Now the driver one day was measuring a field. Tying a cord to a stick, he gave one end to the owner of the field to hold, and took the other himself. The stick tied to the end of the cord which he held came to a crab’s lurk-hole. He thought: “If I put the stick in the hole, the crab in the hole will be hurt: if I put it on the other side, the king’s property will lose; and if I put it on this side, the farmer will lose. What’s to be done?” Then he thought again, “The crab ought to be in his hole; but if he were, he would show himself,” so he put the stick in the hole. The crab made a clicking sound inside. Then he thought: “The stick must have struck upon the crab, and it must have killed him! I observe the Kuru righteousness, and now here’s a flaw in it!”

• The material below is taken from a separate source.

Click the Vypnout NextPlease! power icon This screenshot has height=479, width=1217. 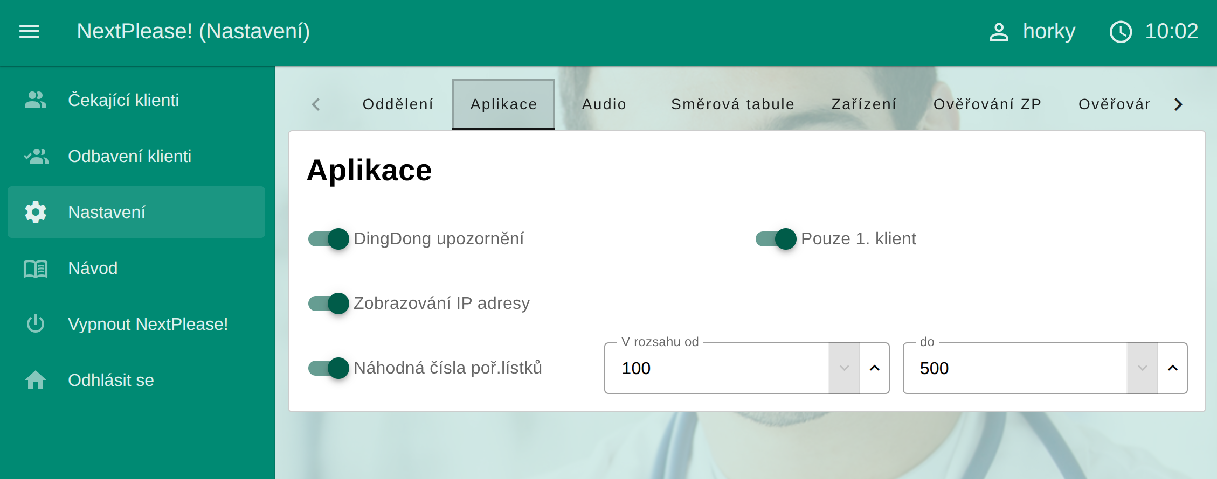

Said the messengers, “You had no wish to kill the crab. What is done without intent is not counted to the score; if you feel a scruple about so small a matter, what real transgression would you ever do?” And they took the righteousness from his lips likewise, and wrote it on their golden plate. “However,” said he, “though this does not bless me, the charioteer practises it carefully; go and ask him.”
So they took their leave, and sought out the charioteer. Now the charioteer one day drove the king into his park in the carriage. There the king took his pleasure during the day, and at evening returned, and entered the chariot. But before he could get back to the city, at the time of sunset a storm cloud arose. The charioteer, fearing the king might get wet, touched up the team with the goad: the steeds sped swiftly home.

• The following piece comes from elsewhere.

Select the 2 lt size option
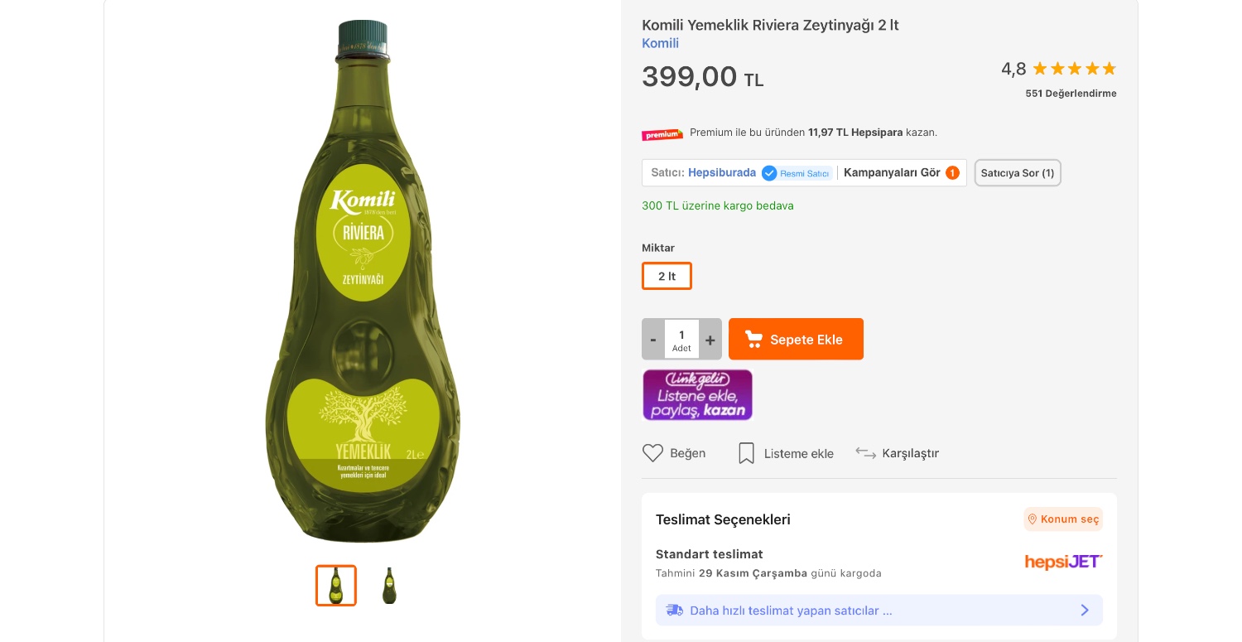This screenshot has width=1242, height=642. 667,276
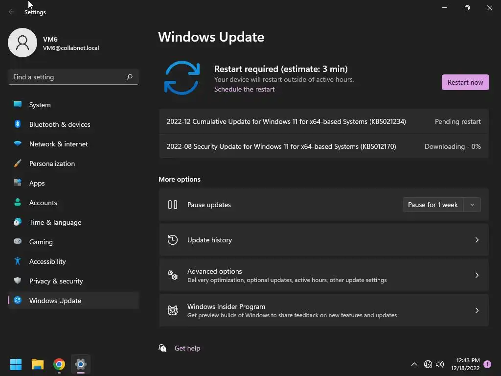501x376 pixels.
Task: Click the Privacy & security shield icon
Action: point(18,281)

Ever since, going to the park or coming from it, from that spot they went at speed. Why was this? Because they thought there must be some danger at this spot, and that was why the charioteer had touched them with the goad. And the charioteer thought: “If the king is wet or dry, ’tis no fault of mine; but I have given a touch of the goad out of season to these well-trained steeds, and so they run at speed again and again till they are tired, all by my doing. And I observe the Kuru righteousness! Surely there’s a flaw in it now!” This he told the messengers, and said: “For this cause I am in doubt about it, and I cannot give it to you.”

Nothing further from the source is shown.